That is accurate, when all four channels are enabled, the maximum frequency you can discern from the inputs is 1GHz - I don't remember if they have a hardware bandwidth limiter or they just allowed the aliasing, but if I remember right, they maxed the FFT window out at 1GHz with all four channels enabled. I didn't do much analysis of it when I had it, but since it also has a mode where it can be used as a sampling scope, they may just leave the full channel bandwidth on and you just have to remember to be careful.
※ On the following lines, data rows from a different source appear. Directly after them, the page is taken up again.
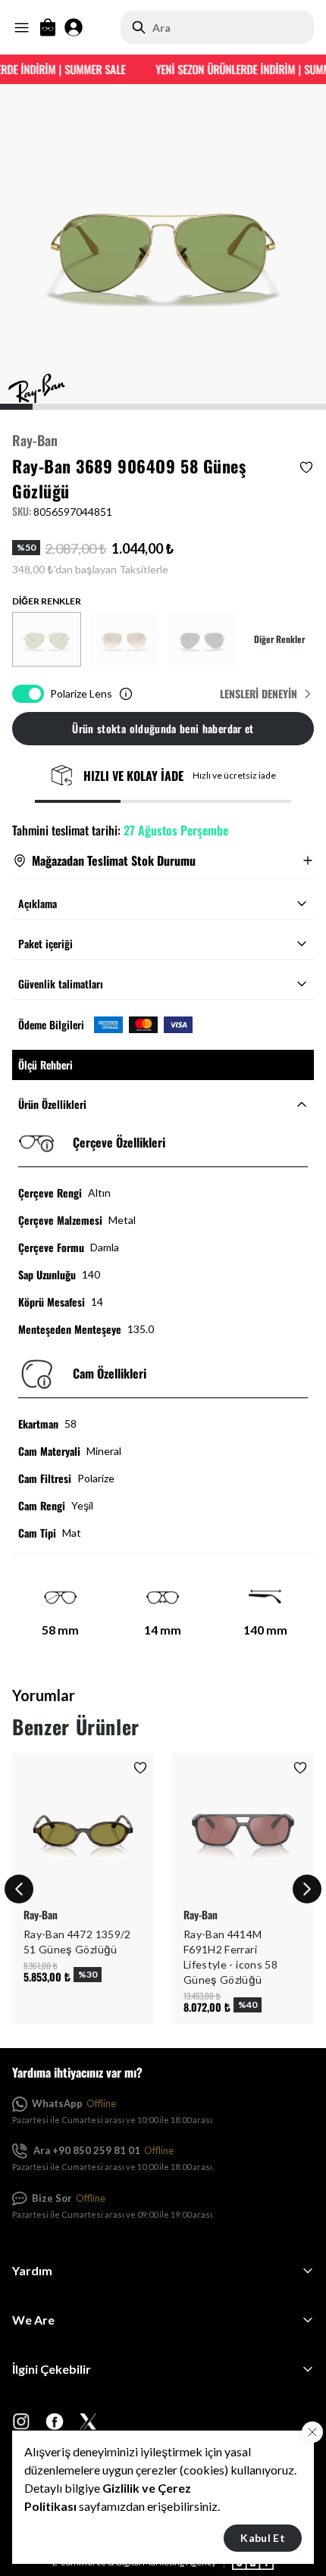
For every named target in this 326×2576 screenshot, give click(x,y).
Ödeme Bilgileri (51, 1024)
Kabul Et (262, 2537)
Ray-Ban (35, 440)
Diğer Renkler (279, 639)
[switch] (28, 694)
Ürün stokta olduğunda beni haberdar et (162, 728)
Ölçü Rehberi (45, 1065)
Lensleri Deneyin (258, 694)
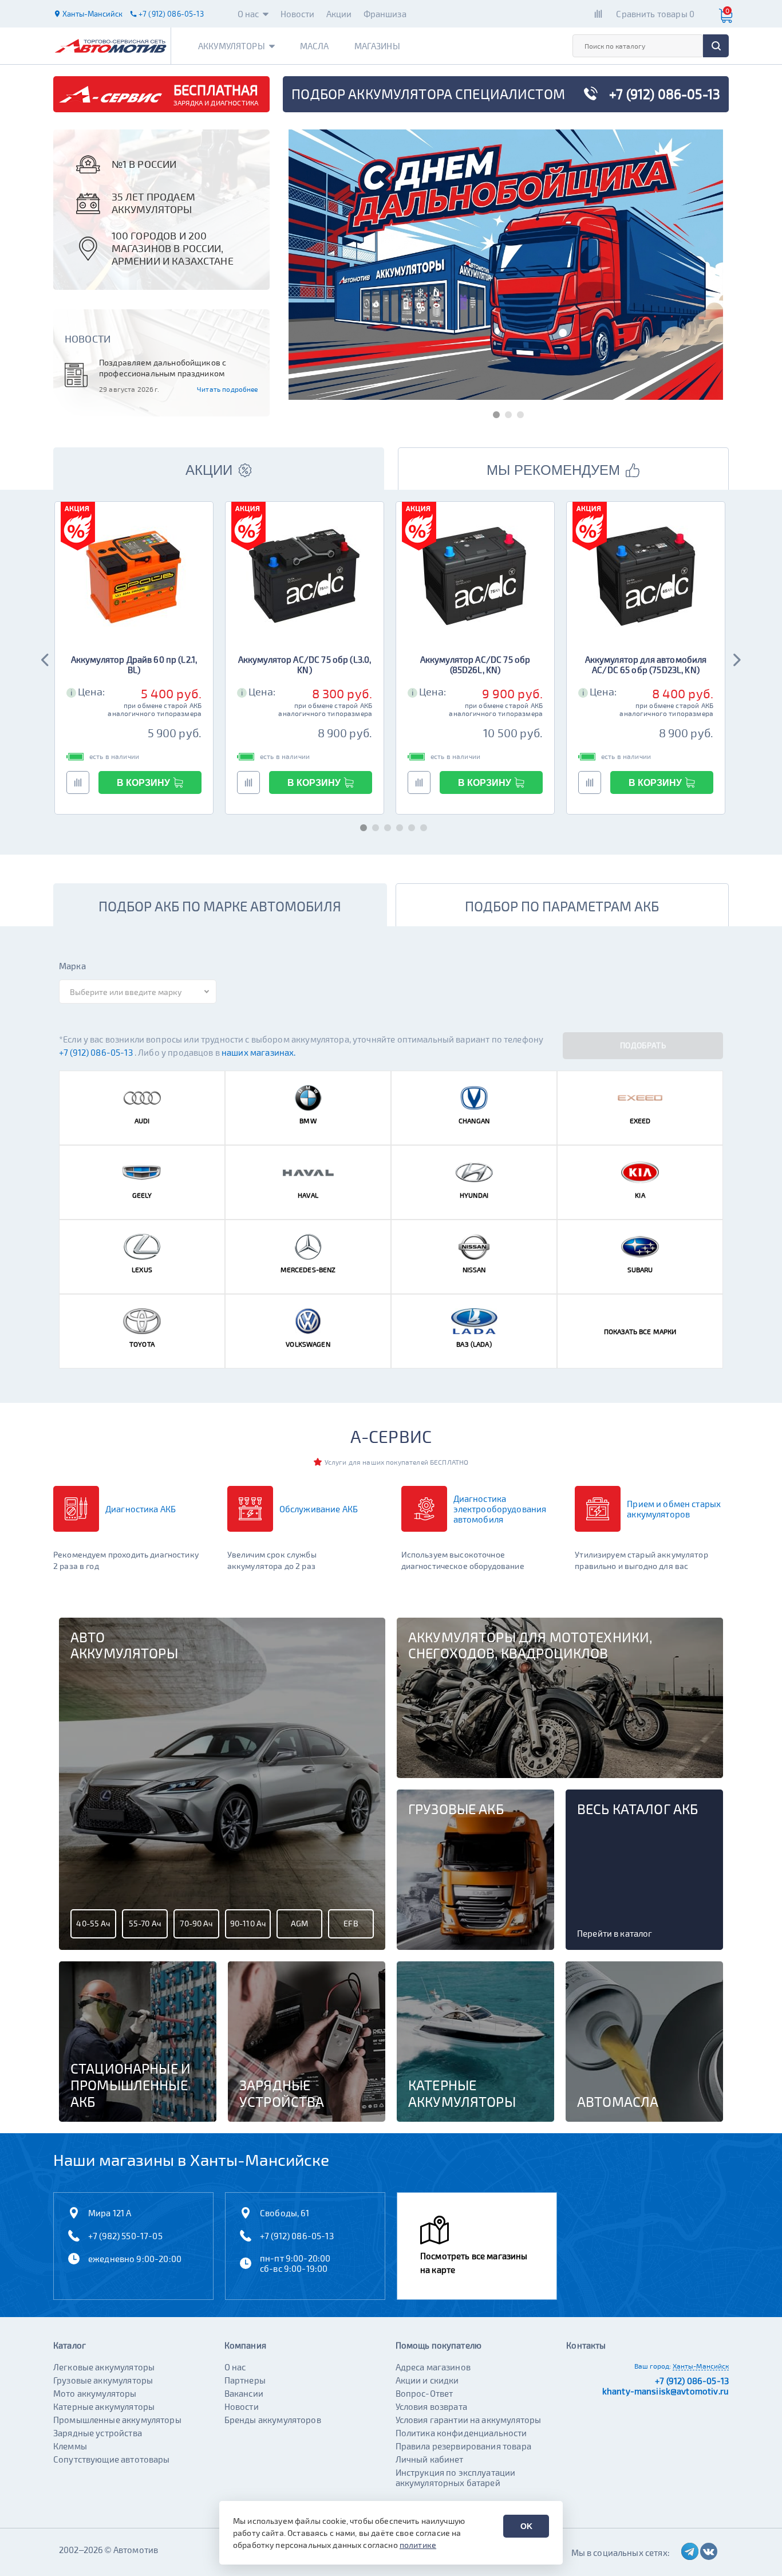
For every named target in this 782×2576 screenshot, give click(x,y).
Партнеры (245, 2380)
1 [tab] (494, 413)
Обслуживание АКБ (318, 1509)
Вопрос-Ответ (424, 2393)
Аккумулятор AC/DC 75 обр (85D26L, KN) (475, 664)
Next (736, 658)
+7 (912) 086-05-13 (97, 1052)
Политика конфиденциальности (461, 2433)
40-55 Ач (93, 1923)
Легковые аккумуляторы (104, 2367)
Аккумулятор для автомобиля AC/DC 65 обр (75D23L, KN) (646, 664)
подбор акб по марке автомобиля (219, 906)
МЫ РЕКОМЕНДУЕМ (553, 470)
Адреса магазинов (433, 2367)
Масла (314, 46)
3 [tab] (518, 413)
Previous (46, 658)
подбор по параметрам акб (562, 906)
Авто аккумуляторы (124, 1645)
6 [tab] (421, 826)
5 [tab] (409, 826)
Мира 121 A (110, 2213)
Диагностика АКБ (140, 1509)
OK (526, 2526)
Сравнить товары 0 (655, 14)
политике (418, 2545)
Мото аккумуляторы (95, 2393)
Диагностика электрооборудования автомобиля (500, 1508)
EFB (350, 1923)
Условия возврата (431, 2406)
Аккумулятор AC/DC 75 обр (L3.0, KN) (305, 664)
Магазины (377, 46)
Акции (339, 14)
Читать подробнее (227, 389)
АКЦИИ (208, 470)
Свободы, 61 (285, 2213)
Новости (298, 14)
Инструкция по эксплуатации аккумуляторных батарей (456, 2477)
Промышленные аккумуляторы (117, 2419)
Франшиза (385, 14)
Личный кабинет (430, 2459)
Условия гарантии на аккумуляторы (469, 2419)
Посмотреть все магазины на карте (473, 2263)
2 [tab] (506, 413)
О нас (248, 14)
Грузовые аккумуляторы (103, 2380)
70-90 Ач (196, 1923)
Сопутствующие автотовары (111, 2459)
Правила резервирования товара (463, 2446)
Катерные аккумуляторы (104, 2406)
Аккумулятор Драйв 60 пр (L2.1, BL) (134, 664)
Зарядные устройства (97, 2433)
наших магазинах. (258, 1052)
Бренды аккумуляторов (272, 2419)
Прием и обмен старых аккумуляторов (674, 1509)
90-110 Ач (248, 1923)
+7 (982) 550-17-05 (125, 2236)
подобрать (643, 1045)
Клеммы (70, 2446)
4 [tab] (397, 826)
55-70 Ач (145, 1923)
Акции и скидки (427, 2380)
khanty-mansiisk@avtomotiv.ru (665, 2391)
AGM (299, 1923)
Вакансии (243, 2393)
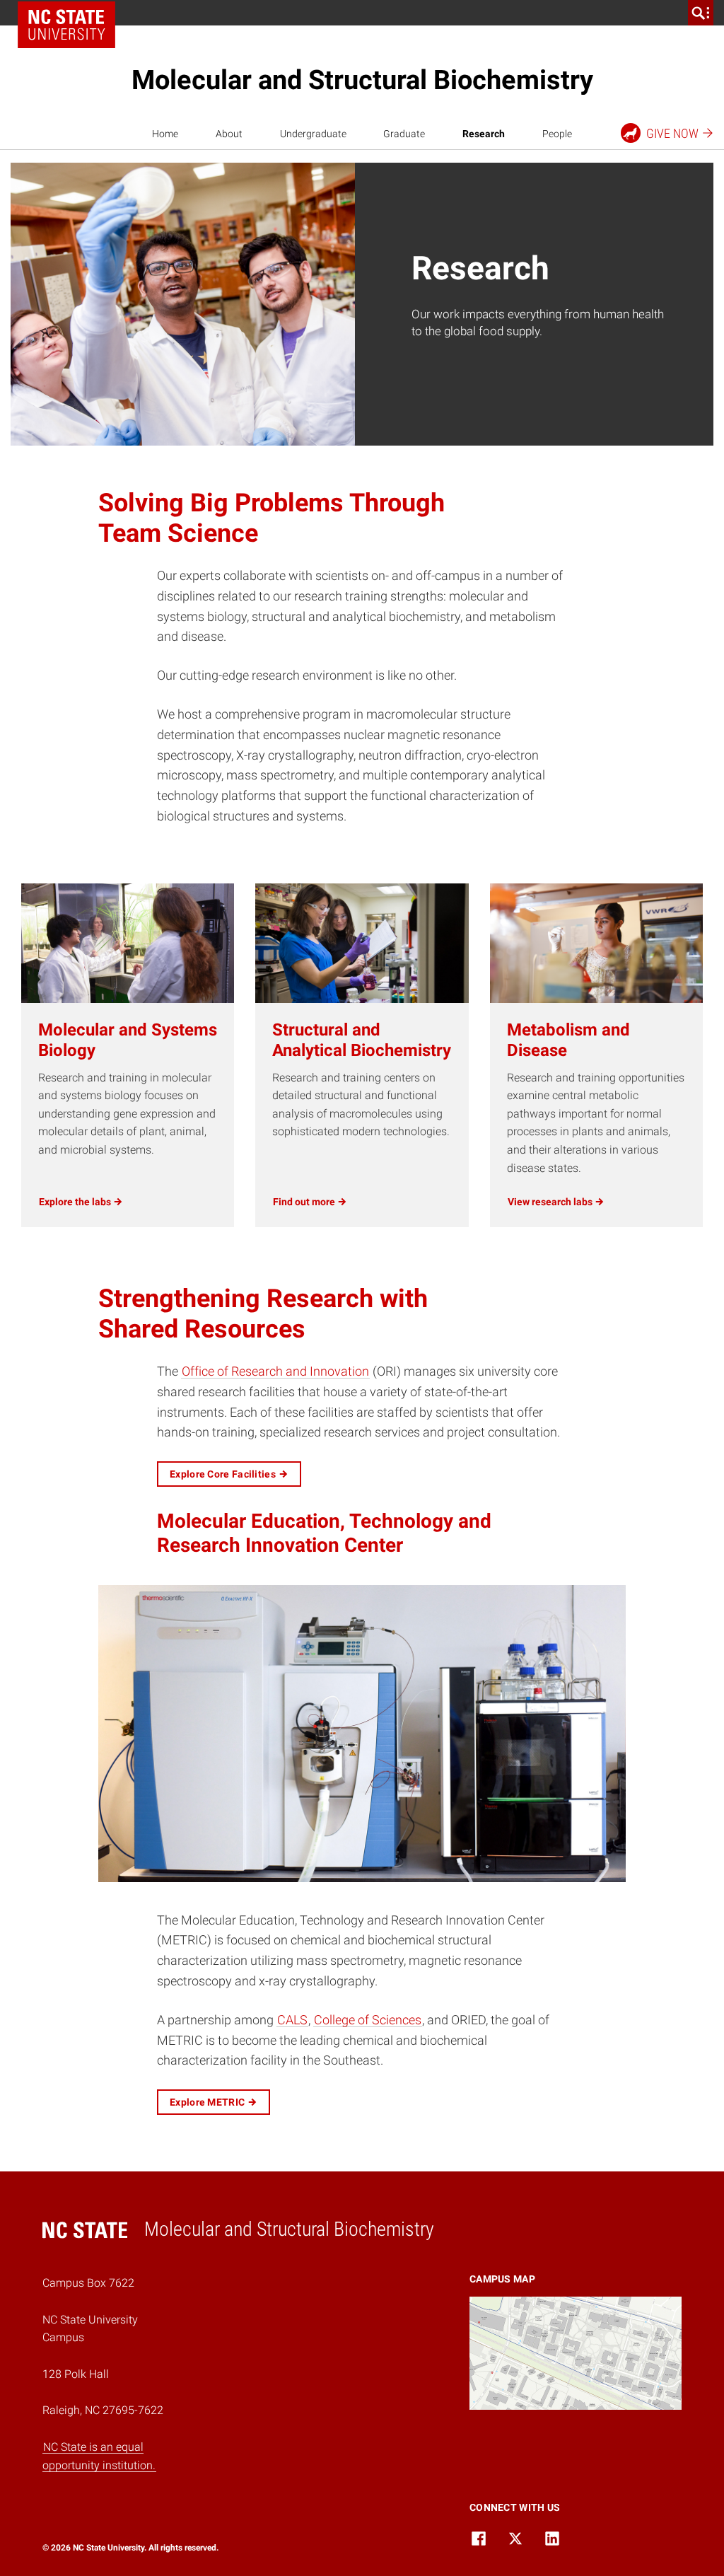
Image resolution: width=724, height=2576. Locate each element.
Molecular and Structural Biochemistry (362, 79)
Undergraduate (313, 133)
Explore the (76, 1201)
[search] (700, 12)
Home (165, 133)
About (229, 133)
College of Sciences (367, 2019)
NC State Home (66, 25)
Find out (305, 1201)
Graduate (404, 133)
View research (551, 1201)
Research (483, 133)
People (557, 133)
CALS (292, 2019)
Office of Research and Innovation (275, 1371)
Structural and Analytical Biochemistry (361, 1040)
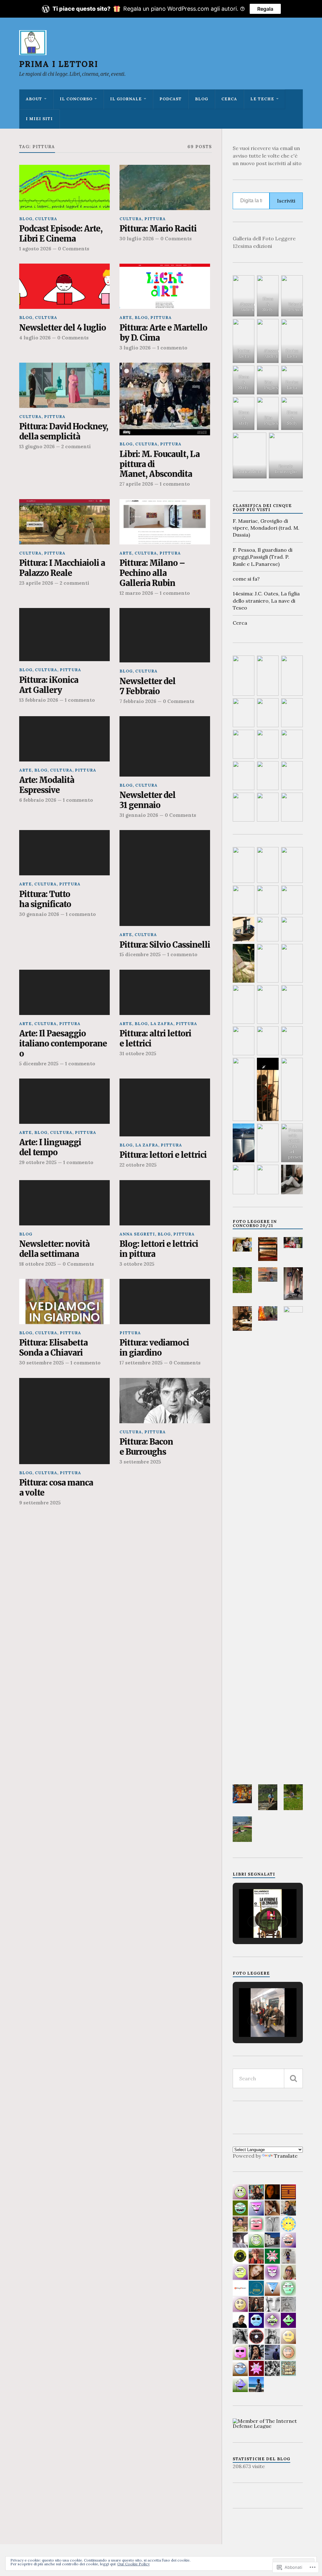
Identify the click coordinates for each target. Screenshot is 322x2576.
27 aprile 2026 (136, 484)
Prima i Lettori (58, 64)
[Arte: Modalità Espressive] (64, 738)
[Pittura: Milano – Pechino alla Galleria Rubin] (164, 521)
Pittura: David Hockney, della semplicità (63, 432)
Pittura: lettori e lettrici (163, 1155)
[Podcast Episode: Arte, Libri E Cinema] (64, 187)
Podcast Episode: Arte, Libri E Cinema (61, 234)
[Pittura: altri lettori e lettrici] (164, 992)
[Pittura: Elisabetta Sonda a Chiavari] (64, 1301)
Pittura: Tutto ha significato (45, 899)
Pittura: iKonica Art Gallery (48, 685)
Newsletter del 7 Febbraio (147, 686)
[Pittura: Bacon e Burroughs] (164, 1400)
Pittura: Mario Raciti (158, 229)
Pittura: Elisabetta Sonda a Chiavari (53, 1348)
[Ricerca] (293, 2078)
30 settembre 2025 (41, 1363)
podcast (170, 99)
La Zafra (161, 1023)
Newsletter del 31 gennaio (147, 800)
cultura (46, 218)
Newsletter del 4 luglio (62, 328)
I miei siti (39, 118)
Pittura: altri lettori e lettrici (155, 1039)
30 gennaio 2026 (39, 914)
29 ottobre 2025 (38, 1162)
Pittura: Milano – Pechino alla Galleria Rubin (152, 573)
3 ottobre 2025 (136, 1264)
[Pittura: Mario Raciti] (164, 187)
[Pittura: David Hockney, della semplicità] (64, 385)
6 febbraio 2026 (37, 800)
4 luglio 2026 (35, 338)
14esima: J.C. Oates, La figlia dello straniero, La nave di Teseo (266, 600)
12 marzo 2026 (136, 593)
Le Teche (262, 99)
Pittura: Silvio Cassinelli (164, 945)
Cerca (229, 99)
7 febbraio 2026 (137, 701)
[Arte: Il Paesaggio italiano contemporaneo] (64, 992)
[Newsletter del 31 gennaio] (164, 746)
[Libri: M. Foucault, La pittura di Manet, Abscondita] (164, 399)
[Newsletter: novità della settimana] (64, 1202)
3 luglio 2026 (135, 348)
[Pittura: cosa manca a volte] (64, 1421)
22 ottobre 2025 (138, 1165)
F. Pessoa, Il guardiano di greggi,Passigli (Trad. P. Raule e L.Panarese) (262, 557)
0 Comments (73, 249)
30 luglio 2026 (136, 239)
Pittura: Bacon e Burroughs (146, 1447)
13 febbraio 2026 (38, 700)
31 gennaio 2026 (138, 815)
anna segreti (137, 1234)
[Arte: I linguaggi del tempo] (64, 1101)
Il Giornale (126, 99)
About (34, 99)
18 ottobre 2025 (37, 1264)
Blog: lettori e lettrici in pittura (158, 1249)
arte (125, 317)
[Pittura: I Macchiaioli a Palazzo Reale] (64, 521)
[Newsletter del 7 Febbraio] (164, 635)
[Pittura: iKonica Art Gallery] (64, 634)
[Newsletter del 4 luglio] (64, 286)
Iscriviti (286, 201)
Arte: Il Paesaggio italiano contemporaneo (63, 1044)
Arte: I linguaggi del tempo (50, 1147)
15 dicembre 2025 (140, 954)
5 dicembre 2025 (38, 1064)
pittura (155, 218)
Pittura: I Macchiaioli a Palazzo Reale (62, 568)
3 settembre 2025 (140, 1462)
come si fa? (246, 579)
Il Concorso (76, 99)
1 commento (172, 348)
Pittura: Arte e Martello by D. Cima (163, 333)
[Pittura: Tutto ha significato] (64, 852)
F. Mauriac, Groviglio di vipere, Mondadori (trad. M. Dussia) (266, 528)
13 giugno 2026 (37, 446)
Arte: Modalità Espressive (46, 785)
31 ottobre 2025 (137, 1054)
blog (201, 99)
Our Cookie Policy (133, 2564)
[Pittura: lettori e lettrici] (164, 1107)
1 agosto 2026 (35, 249)
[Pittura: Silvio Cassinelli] (164, 878)
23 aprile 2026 (36, 583)
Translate (285, 2156)
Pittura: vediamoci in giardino (154, 1348)
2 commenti (76, 446)
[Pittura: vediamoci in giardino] (164, 1301)
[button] (242, 1244)
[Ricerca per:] (268, 2078)
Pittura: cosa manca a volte (56, 1488)
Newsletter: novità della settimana (54, 1249)
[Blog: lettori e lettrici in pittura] (164, 1202)
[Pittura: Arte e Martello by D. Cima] (164, 286)
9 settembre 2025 (40, 1503)
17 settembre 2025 (141, 1363)
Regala (265, 9)
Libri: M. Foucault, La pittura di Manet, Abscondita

Still, you can use two channels at 4GS/s, and with the PP06 adapter, or with the upgraded internal routing board between the frontends and the ADCs, you can get the full 8GS/s on a single channel. I've attached an FFT capture of the full 8GS/s mode on one channel on the scope I had, at 500MHz per division, the rolloff starts early but there's some bandwidth yet beyond the specified 1.5GHz.
It's a pretty easy to use general scope, though I think more modern UIs are faster to setup for basic measurement, it's got the usual LeCroy suite of analysis features which layer in a logical way (but require a lot of clicks to setup), and then there's several saved functions that you can switch between, so at least it's easy to jump between a couple visualization modes. One of the weird things for me was that the default display was linear interpolation between points, sin(x)/x is available but only as a math function, so zoomed in far it looks much more jagged and variable than you'd expect even on a sine wave, even though with the interpolation it looks fine. Worth mentioning that at the very highest zoom levels, the internal timebase is a little jittery so the waveform moves around a bit. If you lock to a good external clock the scope's time system is plenty stable to show a stable waveform, but on its own there was some variability in triggering for the display. This is really only an issue when you're in 4+GS/s mode with only a few dozen points on the screen, and again, only if you're not on an external reference clock.
It's physically large, but not too heavy (has the space for the DDA-120/LC584 CRT but instead uses an LCD), and is a little noisy with the default fan, but that's a single 120mm that can be replaced without too much poking around. Boot time is pretty good and I don't remember any particular issues in use, so if you like the older style UI, it can certainly be a general use sort of scope.